* [EXCERPTED TEXT]:
__________
Regular exercise, though not common practice in this study population, was much less reported by those women categorised as obese. This low physical activity could be attributed to the limited availability of exercising facilities for girls and women in Palestine. Similar findings were also noted in an Iranian study, where it was suggested that a less frequent engagement in leisure physical activity was due to social and religious reasons [
63]. Overweight and obesity were found to be higher among married individuals compared with singles after adjusting for other confounding variables. It is hypothesised that marital status could place a heavy burden on those individuals to adjust their physiological rhythms for sleeping and eating, combined with having less time for physical activity along with exposure to other environmental factors [
64,
65]. Furthermore, gender was treated as a stratifying variable for all analyses because of the different ways that men and women experience and are affected by marriage [
66] and the different ways each gender perceives body weight [
67]. More studies are required to examine the factors related to weight gain among married individuals.
Several study limitations must be considered. The cross-sectional design of this study limits any conclusions regarding causal relationships. It is also possible that there are other factors, such as home environment, body image, beliefs and attitudes, lack of health awareness, and cultural conditions, which may be linked with obesity but were not included within this investigation.
Despite these factors, the greatest strength of the current study is the use of a nationally representative sample rather than obese patients seeking medical care or weight loss treatment. In addition, the ability to examine within causal domains adds to the scant knowledge published in this area. Measured height and weight was also a strength that eliminated the chance of misclassification of respondents through self-report of body weight status. However, the data presented here are first-level analyses and require further investigation to formulate recommendations. It can be concluded from this national survey that obesity and overweight are enormous public health problems in Palestine. Within this population, the people at most risk of overweight and obesity are middle-aged (45–54 years old). This risk is especially alarming among Palestinian women.
__________
* [EXTRACTED INFORMATION]:
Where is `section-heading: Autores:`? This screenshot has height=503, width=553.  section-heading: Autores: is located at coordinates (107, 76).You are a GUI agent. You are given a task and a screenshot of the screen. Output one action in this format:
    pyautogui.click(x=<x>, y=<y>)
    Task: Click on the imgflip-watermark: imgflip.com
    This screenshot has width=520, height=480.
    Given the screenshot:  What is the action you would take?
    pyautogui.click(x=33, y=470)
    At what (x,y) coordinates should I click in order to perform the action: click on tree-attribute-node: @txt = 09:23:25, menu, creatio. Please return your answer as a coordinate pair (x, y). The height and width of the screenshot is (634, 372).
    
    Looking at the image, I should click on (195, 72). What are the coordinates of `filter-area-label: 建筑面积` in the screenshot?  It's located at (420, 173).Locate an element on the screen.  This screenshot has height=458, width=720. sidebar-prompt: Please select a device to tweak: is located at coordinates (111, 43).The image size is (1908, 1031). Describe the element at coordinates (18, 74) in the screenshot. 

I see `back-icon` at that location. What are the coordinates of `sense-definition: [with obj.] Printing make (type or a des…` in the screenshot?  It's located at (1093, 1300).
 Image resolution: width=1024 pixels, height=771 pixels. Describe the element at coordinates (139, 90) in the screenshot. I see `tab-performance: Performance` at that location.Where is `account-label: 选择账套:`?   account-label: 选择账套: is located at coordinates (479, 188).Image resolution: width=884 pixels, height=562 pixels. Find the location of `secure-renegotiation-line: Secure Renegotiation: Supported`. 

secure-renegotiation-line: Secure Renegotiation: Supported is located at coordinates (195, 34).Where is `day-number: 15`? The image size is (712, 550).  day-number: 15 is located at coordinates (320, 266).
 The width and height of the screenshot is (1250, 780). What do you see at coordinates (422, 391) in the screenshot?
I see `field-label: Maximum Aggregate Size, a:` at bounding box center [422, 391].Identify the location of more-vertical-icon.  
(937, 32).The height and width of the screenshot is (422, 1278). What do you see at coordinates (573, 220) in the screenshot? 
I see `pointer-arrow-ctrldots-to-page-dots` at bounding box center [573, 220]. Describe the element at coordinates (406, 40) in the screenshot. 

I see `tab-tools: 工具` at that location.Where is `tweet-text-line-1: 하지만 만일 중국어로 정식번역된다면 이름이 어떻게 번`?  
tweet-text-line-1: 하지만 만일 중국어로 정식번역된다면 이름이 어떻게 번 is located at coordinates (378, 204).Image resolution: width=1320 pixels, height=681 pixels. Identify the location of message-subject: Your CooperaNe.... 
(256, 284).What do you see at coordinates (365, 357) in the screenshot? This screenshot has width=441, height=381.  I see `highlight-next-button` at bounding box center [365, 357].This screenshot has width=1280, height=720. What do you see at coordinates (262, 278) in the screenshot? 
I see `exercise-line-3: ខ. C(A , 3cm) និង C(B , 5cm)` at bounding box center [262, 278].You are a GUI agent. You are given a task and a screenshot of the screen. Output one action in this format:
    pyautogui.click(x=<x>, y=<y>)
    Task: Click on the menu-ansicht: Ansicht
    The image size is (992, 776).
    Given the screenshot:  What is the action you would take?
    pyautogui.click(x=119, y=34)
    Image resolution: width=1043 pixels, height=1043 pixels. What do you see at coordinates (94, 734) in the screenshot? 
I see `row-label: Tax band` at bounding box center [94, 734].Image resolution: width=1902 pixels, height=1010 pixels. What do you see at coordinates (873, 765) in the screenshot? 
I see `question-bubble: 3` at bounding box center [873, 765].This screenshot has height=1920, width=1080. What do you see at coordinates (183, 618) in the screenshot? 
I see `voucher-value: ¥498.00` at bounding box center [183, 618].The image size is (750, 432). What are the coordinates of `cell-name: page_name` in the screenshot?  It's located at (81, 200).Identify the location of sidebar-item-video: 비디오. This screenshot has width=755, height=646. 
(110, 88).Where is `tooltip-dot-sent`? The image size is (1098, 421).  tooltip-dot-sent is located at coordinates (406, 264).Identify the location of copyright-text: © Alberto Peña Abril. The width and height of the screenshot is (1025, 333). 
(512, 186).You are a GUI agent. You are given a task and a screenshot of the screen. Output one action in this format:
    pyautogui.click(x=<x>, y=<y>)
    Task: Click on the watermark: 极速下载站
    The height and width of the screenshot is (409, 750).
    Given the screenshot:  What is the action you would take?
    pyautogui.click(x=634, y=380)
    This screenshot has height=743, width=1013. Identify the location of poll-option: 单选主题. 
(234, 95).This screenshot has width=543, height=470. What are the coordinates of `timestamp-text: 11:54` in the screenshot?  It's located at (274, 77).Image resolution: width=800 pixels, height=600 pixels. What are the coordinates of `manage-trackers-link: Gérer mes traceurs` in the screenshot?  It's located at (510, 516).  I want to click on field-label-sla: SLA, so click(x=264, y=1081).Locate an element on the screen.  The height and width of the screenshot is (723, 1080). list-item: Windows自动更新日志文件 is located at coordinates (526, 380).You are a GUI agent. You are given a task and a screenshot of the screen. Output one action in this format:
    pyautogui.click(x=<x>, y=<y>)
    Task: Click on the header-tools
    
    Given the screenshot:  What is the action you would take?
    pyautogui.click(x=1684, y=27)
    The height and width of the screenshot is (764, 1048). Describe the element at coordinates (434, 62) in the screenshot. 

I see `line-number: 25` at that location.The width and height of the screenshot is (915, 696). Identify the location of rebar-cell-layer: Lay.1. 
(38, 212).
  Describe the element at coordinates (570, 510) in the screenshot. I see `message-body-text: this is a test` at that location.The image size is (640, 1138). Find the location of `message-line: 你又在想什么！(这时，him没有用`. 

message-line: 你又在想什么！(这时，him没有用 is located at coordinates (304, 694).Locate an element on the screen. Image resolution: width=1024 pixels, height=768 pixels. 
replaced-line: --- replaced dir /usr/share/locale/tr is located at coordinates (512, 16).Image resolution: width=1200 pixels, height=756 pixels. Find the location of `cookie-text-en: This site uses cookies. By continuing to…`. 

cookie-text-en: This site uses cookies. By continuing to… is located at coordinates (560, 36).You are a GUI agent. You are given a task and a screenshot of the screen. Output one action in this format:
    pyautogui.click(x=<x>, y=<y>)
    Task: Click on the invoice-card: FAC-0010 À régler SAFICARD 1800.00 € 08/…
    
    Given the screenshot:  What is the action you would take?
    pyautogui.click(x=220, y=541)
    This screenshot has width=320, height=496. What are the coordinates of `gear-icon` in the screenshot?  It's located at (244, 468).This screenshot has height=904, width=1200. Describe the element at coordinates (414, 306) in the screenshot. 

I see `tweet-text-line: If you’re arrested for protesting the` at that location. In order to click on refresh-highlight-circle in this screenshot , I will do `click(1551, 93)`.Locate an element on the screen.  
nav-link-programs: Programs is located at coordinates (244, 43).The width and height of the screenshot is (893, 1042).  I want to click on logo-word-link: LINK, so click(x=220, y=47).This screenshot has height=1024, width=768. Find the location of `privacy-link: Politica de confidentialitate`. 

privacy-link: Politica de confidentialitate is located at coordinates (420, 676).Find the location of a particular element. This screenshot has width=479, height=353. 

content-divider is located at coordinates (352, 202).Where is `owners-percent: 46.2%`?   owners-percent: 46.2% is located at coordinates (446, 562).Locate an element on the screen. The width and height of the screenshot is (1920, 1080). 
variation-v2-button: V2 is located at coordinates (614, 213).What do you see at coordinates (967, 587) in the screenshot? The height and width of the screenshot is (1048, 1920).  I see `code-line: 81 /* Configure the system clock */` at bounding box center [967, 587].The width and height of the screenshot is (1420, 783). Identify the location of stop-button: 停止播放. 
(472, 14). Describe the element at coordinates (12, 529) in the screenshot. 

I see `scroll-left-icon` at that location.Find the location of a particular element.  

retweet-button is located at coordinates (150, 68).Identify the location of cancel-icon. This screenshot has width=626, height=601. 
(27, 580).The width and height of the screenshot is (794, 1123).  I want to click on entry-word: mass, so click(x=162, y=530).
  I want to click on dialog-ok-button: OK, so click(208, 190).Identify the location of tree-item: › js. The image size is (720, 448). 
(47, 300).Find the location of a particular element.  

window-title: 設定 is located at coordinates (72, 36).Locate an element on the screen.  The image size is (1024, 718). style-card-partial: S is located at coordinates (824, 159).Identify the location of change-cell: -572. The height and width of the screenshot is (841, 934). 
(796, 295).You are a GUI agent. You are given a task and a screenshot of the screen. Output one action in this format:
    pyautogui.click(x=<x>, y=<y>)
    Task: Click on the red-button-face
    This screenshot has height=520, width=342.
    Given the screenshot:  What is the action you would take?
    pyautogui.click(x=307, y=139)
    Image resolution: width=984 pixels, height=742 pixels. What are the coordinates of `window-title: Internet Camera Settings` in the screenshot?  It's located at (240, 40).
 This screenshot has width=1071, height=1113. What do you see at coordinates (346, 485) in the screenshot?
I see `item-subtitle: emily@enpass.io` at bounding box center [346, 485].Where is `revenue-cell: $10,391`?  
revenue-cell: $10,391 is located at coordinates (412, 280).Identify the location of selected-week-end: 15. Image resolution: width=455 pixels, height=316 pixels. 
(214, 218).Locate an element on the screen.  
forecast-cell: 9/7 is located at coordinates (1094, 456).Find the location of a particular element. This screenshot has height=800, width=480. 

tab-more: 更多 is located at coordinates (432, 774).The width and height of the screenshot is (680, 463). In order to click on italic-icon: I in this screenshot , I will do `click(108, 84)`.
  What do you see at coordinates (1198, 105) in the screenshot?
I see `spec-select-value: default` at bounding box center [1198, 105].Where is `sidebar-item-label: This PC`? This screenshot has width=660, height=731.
__________
* [ACTIVITY]: Return, word for word, the passage of the excerpt on overweight and obesity in Palestine that runs from "Several study limitations" up to and including "within this investigation.".

* [YOUR RESPONSE]:
Several study limitations must be considered. The cross-sectional design of this study limits any conclusions regarding causal relationships. It is also possible that there are other factors, such as home environment, body image, beliefs and attitudes, lack of health awareness, and cultural conditions, which may be linked with obesity but were not included within this investigation.